Wyminęłaś go i pobiegłaś na boisko szkolne. Nie zwracałaś uwagi na nauczycieli , którzy krzyczeli, że nie można biegać po szkole. Zdyszana dotarłaś na boisko.  Nigdzie nie mogłaś znaleźć swojego ukochanego. Nagle poczułaś silne ramiona oplatające się wokół twojej tali. Podskoczyłaś przestraszona. 

- Mitobe?

Chłopak pociągnął cię za sobą i usiedliście pod drzewem. Usadowiłaś się między jego nogami i wtuliłaś się w niego. Przytulaliście się długo nadrabiając stracony czas. 


Makoto Hanamiya: 

- Ty mała cholero! - krzyknął na twój widok. Na twoje nieszczęście byliście sami w twoim domu.

- Ja? - spytałaś niepewnie - Makoto jak się tu dostałeś?

- Nie zmieniaj tematu, głupia! - warknął zły.
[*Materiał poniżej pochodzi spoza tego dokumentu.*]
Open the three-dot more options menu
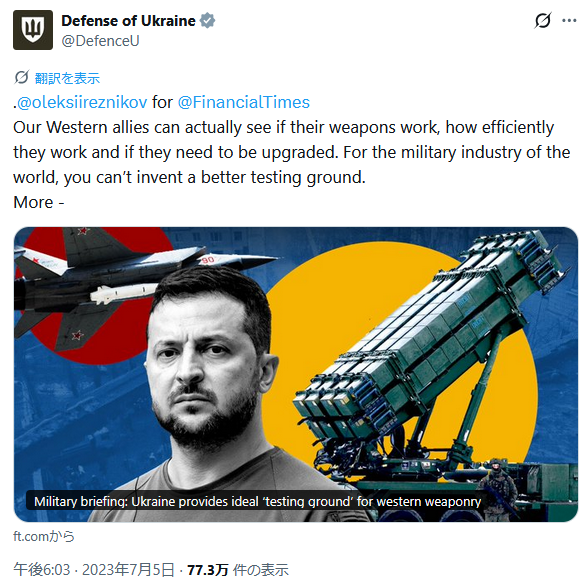Image resolution: width=587 pixels, height=583 pixels. [x=569, y=21]
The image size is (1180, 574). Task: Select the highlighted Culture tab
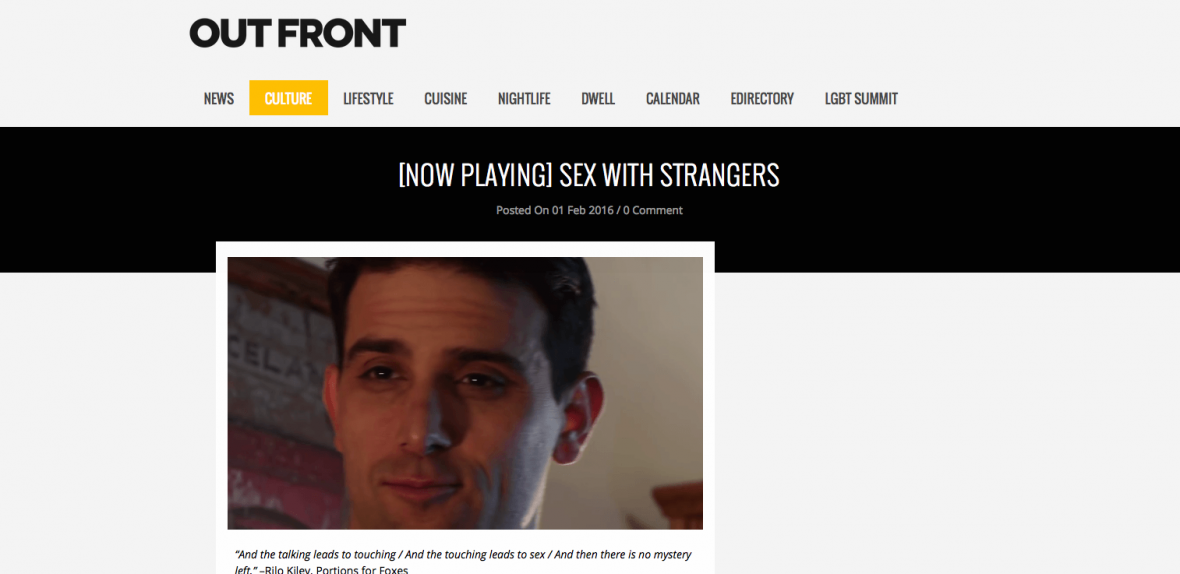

Czarno-włosy zaczął się do ciebie przybliżać. Z Każdym jego krokiem, ty się cofałaś aż wreszcie ściana uniemożliwiła ci dalszą ucieczkę. 

- I co teraz zrobisz? - w tej chwili byłaś na jego łasce. 

- Przepraszam?

- Myślisz, że to wystarczy? - postanowiłaś ratować swoje życie. Podeszłaś do chłopaka  i ujęłaś jego twarz w dłonie , po czym lekko pocałowałaś w usta co Makoto  od razu odwzajemnił. Gdy się od siebie oderwaliście spytałaś:

- Czy teraz wystarczy?

- Przejdzie - ponownie cię pocałował. 





Kolejny rozdział za nami. Staram się pisać coraz dłuższe scenariusze, więc proszę o cierpliwość. Trudno było mi się zabrać do pisania ale na szczęście się udało. Pisząc to prawie zapomniałam o Mitobe, jednej z lepszych postaci haha. Pamiętajcie, że jestem otwarta na nowe pomysły.